I have a small collection of velvet ants (family Mutillidae) that I’ve accumulated over the years—not through active collection but more as bycatch from my beetle hunting operations. Velvet ants are, of course, not ants at all, but wasps, and as such the females are—like their winged relatives—quite capable of delivering a painful sting if mishandled. They also tend to be seen running rather frenetically across the ground, making them difficult to guide into a collection vial or grab with forceps. You’ve gotta really want ‘em if you want to collect them. Still, even though I don’t study them I find them interesting enough to pick up on occasion, and with most groups outside of my area of focus the hope is that eventually they will end up in the hands of somebody who actively studies the group. Such is now the case with my mutillid collection, which will be shipped this week to another collector specializing in the group. In return I will be filling some holes in European representation of my collection of Cerambycidae.

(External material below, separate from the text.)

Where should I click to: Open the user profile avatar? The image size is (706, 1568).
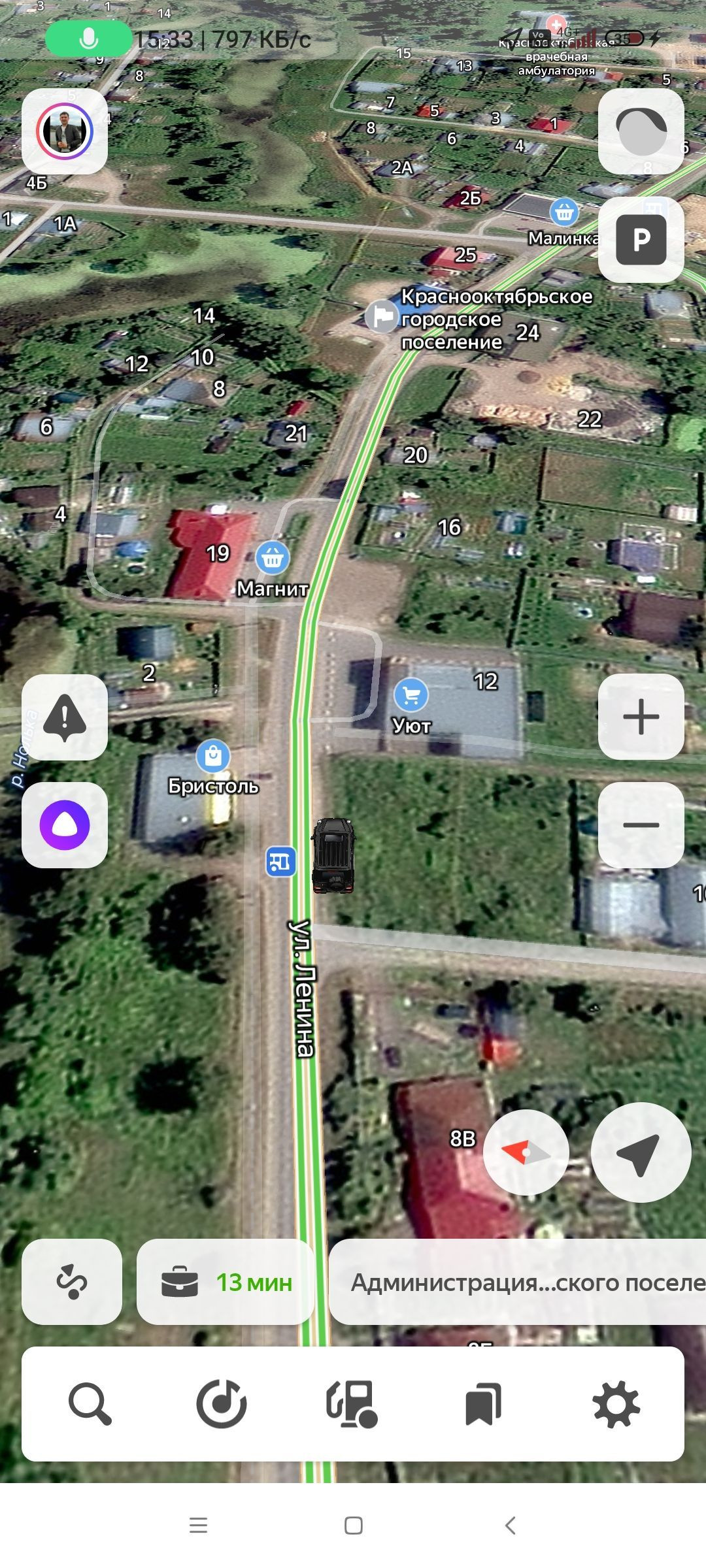[x=64, y=131]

Without question, the most interesting mutillid species that I’ve encountered is Dasymutilla gloriosa. All mutillids are sexually dimorphic, as only the males are winged, but most also tend to be sexually dichromatic to a greater or lesser degree. No species I am aware of takes this to the same level as D. gloriosa! The males (photo below) are rather typically colored compared to other species in the genus, but the females (photo above) are densely covered with long, strikingly white hairs. While this would seem to make them quite conspicuous, the true effect is the exact opposite as they easily confused with fuzzy plant seed. For this reason they are commonly called thistledown velvet ants. I encountered the female in west Texas in 2003 while walking a mountain trail and at first thought it was the fuzzy seed of a creosote bush (Larrea tridentata) being blown by the wind—except there was no wind! It took me a little while looking closely at it before I could figure out what it actually was. This is the only female of this species that I’ve seen in the wild, and I’ll be a little sad to see it sent to another location.
The male also is the only one I’ve encountered—or at least taken the trouble to collect. I would have never suspected this male, which I collected in southern California in 1991, was the same species as the female that I collected many years later. My thanks to Kevin Williams, who provided the identifications for both of these specimens.